I want to consider a thought experiment. Lets ignore technical problems of actually performing such an experiment. Consider two photons having the same wavelength. We send 1 photon to a distant galaxy (millions of light years away). The photon would hit a mirror there and return to Earth. On Earth (I assume) a cosmological redshift would be detected. At the same time we keep the second photon on Earth in small container with perfect mirrors where it bounces back and forth. Would the photon in the container exhibit the same cosmological redshift as the photon that traveled to the distant galaxy and back? If so, (now back to technical problems) could the redshift be ever measured in the lab or is the effect many orders of magnitude too small to be ever measured in a lab on Earth, not to mention the problem of constructing a perfect mirror to keep the photon?
2 Answers
While your question isn't an exact duplicate of Why does space expansion not expand matter? the underlying principle is the same.
The answer is that the photon in the lab would not be red shifted, or at least that any red/blue shift would be unrelated to the expansion of the universe.
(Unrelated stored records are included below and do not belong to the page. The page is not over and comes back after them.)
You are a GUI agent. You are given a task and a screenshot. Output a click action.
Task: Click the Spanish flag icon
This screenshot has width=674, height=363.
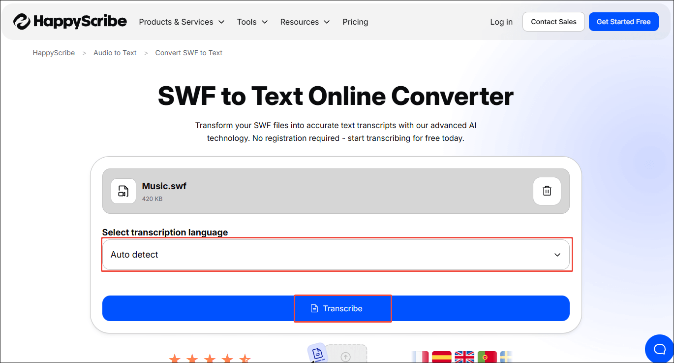coord(441,356)
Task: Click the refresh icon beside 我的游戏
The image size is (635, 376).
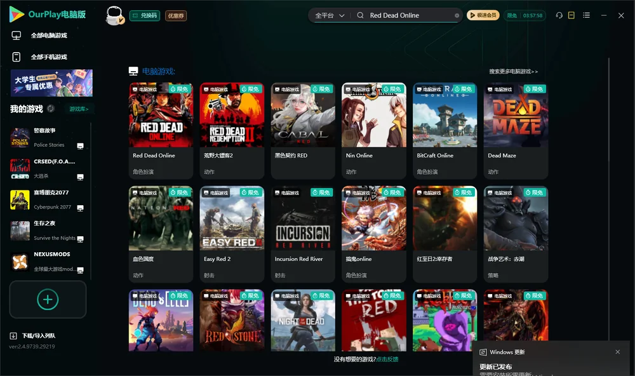Action: 51,109
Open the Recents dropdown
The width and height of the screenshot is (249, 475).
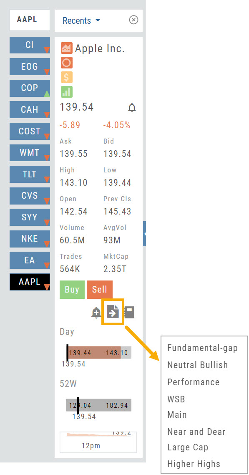point(81,20)
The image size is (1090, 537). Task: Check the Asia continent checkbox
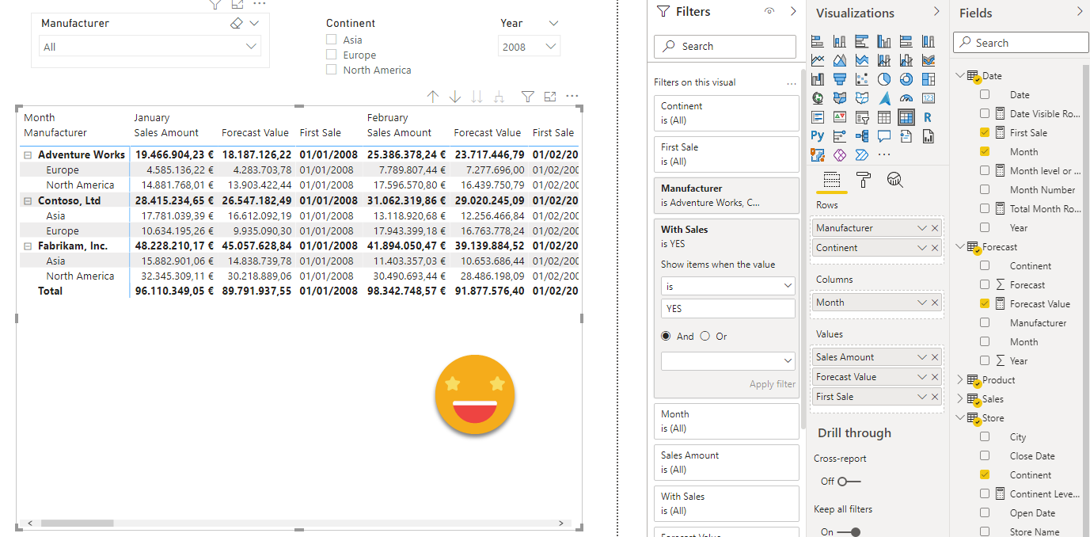tap(332, 40)
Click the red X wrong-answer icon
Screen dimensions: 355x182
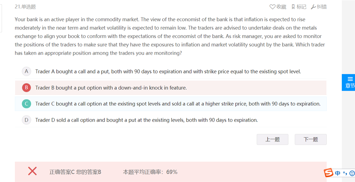[x=32, y=171]
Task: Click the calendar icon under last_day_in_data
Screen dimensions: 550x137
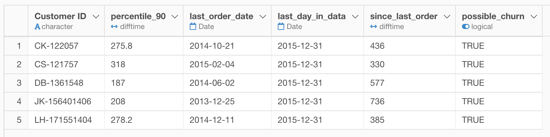Action: pyautogui.click(x=281, y=27)
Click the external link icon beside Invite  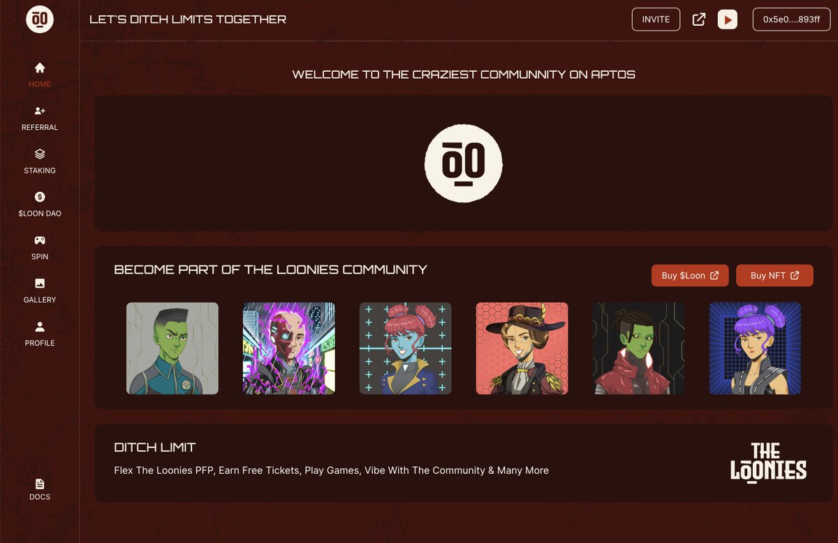coord(699,20)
This is because at small distances the electromagnetic force completely overwhelms the cosmological expansion so the distance between the mirrors would not change.
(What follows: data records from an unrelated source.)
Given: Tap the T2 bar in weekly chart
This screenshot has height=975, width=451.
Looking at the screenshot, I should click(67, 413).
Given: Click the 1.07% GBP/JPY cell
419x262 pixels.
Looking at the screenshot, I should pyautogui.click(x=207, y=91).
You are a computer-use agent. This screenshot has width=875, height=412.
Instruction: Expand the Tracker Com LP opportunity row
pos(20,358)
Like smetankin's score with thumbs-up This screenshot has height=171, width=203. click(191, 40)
However if you put the mirrors a light year apart and far from any other matter (like a galaxy cluster, so this is in deeeeeeeeep space!) then the red shift would be the same.
Let's have a look at your experiment:
The diagram shows your box with the mirrors at each end. The white smiley is you in the rest frame of the box, and the red shifted smiley is an unconstrained observer. Due to the expansion of spacetime the red shifted observer is receding from you at a speed $v$ given by the usual Hubble law:
$$ v = H_0 l $$
where $l$ is the length of the box. However, and this is the key point, the end of your box is not receding from you because the electromagnetic forces that keep it in shape overcome the cosmological expansion.
You emit a photon of light with some well defined frequency $f_0$. When the red shifted observer measures the frequency of the light they find a frequency $f < f_0$, which is exactly what we mean by the cosmological red shift. However from the red shifted observer's point of view the mirror at the end of the box is moving with a velocity $H_0 l$, so when the photon reflects off it the distant observer sees the light is blue shifted. The result of the blue shift is that when you receive the reflected photon its frequency is unchanged i.e. there has been no (net) red shift.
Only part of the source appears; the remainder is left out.